There is a variety of technical approaches which can be applied to CDS, the easiest of which is the rule-based approach which solves problems by applying determined rules in the “if-then” manner. The first clinical decision support called MYCIN used a rule-based approach (“if-then”) to diagnose infectious diseases and was named after the antibiotics it was designed to recommend [71]. As this approach is rigid and only able to solve problems, which were previously defined in the database, machine-learning algorithms have gained importance over the past few years. The advantage is based on the ability to learn from previous cases and hence to continuously extend knowledge of the medical problem. Machine-learning algorithms used for these systems are artificial neural networks, random forest models, and Bayesian belief network models.

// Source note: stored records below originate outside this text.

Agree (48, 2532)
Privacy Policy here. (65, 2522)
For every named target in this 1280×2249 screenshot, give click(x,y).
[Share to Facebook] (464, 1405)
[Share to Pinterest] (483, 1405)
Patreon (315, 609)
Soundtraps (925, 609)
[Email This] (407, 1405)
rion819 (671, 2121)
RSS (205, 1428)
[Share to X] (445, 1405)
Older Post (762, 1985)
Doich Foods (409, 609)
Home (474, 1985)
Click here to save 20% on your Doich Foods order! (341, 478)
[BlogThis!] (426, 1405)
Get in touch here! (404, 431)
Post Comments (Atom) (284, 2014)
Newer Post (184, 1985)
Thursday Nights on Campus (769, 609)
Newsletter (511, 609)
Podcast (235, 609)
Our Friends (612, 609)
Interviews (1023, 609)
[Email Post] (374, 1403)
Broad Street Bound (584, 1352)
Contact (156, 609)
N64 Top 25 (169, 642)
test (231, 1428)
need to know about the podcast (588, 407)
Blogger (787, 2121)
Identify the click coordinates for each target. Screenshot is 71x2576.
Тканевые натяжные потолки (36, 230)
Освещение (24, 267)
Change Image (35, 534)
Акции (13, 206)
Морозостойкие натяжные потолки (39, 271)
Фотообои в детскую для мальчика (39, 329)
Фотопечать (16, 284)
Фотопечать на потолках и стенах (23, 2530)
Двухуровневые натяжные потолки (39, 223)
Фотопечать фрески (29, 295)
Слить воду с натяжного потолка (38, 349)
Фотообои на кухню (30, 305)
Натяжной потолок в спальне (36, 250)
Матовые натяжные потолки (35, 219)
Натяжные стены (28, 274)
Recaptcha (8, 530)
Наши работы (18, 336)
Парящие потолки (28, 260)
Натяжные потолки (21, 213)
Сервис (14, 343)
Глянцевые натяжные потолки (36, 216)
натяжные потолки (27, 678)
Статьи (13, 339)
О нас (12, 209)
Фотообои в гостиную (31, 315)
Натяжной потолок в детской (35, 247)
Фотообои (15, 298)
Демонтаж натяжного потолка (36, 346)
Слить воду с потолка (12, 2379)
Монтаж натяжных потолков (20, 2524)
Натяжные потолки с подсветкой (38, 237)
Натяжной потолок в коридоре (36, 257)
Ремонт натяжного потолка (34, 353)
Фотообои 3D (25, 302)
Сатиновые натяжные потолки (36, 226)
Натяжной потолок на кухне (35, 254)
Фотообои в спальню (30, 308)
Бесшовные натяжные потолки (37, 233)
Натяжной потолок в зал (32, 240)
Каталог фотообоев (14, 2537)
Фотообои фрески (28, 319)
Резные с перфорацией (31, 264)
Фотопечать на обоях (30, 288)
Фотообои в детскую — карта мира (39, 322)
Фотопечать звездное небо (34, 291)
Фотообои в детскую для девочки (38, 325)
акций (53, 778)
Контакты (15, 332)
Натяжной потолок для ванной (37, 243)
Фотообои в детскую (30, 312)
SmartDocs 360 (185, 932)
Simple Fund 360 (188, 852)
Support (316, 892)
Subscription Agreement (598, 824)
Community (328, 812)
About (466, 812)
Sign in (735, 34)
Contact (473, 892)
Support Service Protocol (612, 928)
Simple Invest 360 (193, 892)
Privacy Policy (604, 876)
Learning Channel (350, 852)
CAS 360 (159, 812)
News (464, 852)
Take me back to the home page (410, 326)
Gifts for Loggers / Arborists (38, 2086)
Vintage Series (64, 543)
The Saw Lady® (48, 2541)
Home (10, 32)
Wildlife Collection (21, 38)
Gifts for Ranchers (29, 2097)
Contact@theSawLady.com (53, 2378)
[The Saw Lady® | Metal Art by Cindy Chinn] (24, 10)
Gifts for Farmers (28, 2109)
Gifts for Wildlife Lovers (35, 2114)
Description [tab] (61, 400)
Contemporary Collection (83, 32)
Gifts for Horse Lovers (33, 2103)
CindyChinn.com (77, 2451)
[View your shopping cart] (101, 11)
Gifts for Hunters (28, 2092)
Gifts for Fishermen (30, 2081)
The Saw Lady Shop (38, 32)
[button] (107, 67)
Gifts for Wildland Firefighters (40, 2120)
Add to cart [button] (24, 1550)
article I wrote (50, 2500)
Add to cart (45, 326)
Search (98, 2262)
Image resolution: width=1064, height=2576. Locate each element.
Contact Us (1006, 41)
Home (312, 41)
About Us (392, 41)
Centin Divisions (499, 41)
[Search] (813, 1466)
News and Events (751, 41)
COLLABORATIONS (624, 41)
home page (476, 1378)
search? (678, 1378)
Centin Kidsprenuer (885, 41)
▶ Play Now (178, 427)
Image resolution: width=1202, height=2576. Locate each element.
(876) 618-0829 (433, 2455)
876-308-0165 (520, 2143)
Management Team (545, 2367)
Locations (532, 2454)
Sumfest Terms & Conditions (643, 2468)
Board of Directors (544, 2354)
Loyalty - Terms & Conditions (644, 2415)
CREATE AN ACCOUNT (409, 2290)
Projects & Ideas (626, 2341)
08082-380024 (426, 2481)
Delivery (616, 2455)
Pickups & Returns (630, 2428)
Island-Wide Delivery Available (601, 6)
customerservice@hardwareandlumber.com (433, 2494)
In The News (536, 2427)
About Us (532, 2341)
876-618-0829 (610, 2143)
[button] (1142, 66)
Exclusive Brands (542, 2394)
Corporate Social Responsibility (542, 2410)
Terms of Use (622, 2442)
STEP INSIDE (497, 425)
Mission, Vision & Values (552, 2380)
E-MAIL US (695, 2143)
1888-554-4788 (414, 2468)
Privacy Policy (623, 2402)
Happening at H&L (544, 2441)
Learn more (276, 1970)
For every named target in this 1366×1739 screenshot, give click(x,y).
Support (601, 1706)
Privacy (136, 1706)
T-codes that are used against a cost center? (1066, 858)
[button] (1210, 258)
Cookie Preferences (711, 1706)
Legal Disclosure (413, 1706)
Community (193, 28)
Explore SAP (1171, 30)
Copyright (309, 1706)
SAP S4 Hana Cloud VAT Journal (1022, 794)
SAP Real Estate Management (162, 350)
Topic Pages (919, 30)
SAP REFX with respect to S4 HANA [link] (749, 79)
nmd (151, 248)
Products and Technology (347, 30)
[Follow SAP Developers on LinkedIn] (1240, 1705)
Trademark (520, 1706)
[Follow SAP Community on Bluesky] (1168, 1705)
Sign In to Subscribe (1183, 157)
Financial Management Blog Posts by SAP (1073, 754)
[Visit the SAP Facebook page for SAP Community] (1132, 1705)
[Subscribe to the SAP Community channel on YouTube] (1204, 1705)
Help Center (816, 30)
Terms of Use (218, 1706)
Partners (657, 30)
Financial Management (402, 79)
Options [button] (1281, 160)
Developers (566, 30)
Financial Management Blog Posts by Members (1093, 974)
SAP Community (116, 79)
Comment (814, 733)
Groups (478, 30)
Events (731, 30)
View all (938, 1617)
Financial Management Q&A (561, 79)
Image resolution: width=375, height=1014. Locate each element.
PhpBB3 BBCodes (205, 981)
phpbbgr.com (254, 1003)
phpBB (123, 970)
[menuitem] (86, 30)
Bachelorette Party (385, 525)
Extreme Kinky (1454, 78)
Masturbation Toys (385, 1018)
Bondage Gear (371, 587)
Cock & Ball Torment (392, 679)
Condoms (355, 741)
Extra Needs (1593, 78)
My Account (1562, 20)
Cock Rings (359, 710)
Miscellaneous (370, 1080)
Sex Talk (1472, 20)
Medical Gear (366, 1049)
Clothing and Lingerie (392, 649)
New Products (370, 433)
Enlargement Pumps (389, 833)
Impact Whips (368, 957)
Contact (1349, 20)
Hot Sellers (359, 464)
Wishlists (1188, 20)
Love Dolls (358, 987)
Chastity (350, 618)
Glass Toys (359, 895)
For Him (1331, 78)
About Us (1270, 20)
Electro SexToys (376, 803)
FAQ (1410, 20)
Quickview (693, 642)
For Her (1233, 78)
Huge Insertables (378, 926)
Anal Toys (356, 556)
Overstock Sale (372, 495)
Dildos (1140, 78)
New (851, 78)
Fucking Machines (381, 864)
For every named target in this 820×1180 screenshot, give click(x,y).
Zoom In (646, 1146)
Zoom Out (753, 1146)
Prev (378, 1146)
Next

Stojadinovic et al. developed a CDS to predict the individual survival rate of patients diagnosed with colon cancer [72]. This CDS was built with a database containing knowledge about colonic cancer (e.g., clinical or pathological findings), a machine-learned Bayesian belief network algorithm, and a user interface to insert the necessary data and to depict the results respectively. To construct the database and validate the CDS, a total of 146,248 records from the Surveillance Epidemiology and End Results Database (SEER) were used. Among these records, the overall survival was analyzed, and a subgroup analysis was made for the use of the CDS. They found a positive predictive for their CDS value for mortality rates at 1, 2, 3, and 5 years at 74, 80, 82, and 84 %, respectively. Moreover, key variables and their importance for the patient’s outcome that changed over the years have been discovered. They can be applied to an individualized CDS. Although this program was tested on retrospective data, the potential of CDS is shown.
Currently, further CDS models have been constructed to facilitate a surgeon’s work, for example, prediction of the survival rates of patients after liver transplantation and treatment for acute appendicitis [73–75]. Recently, the Transregional Collaborative Research Centre “Cognition-Guided Surgery” has been funded at the University of Heidelberg, the Karlsruhe Institute of Technology, and German Cancer Research Center by the German Research Foundation (DFG). The aim is to create a technical, knowledge-based cognitive system to support the surgeon. It will act in a similar way to a human assistant while permanently retaining vital knowledge to be transferred, accumulated, and reused for future operations. One of the main objectives includes knowledge-based intraoperative surgical assistance.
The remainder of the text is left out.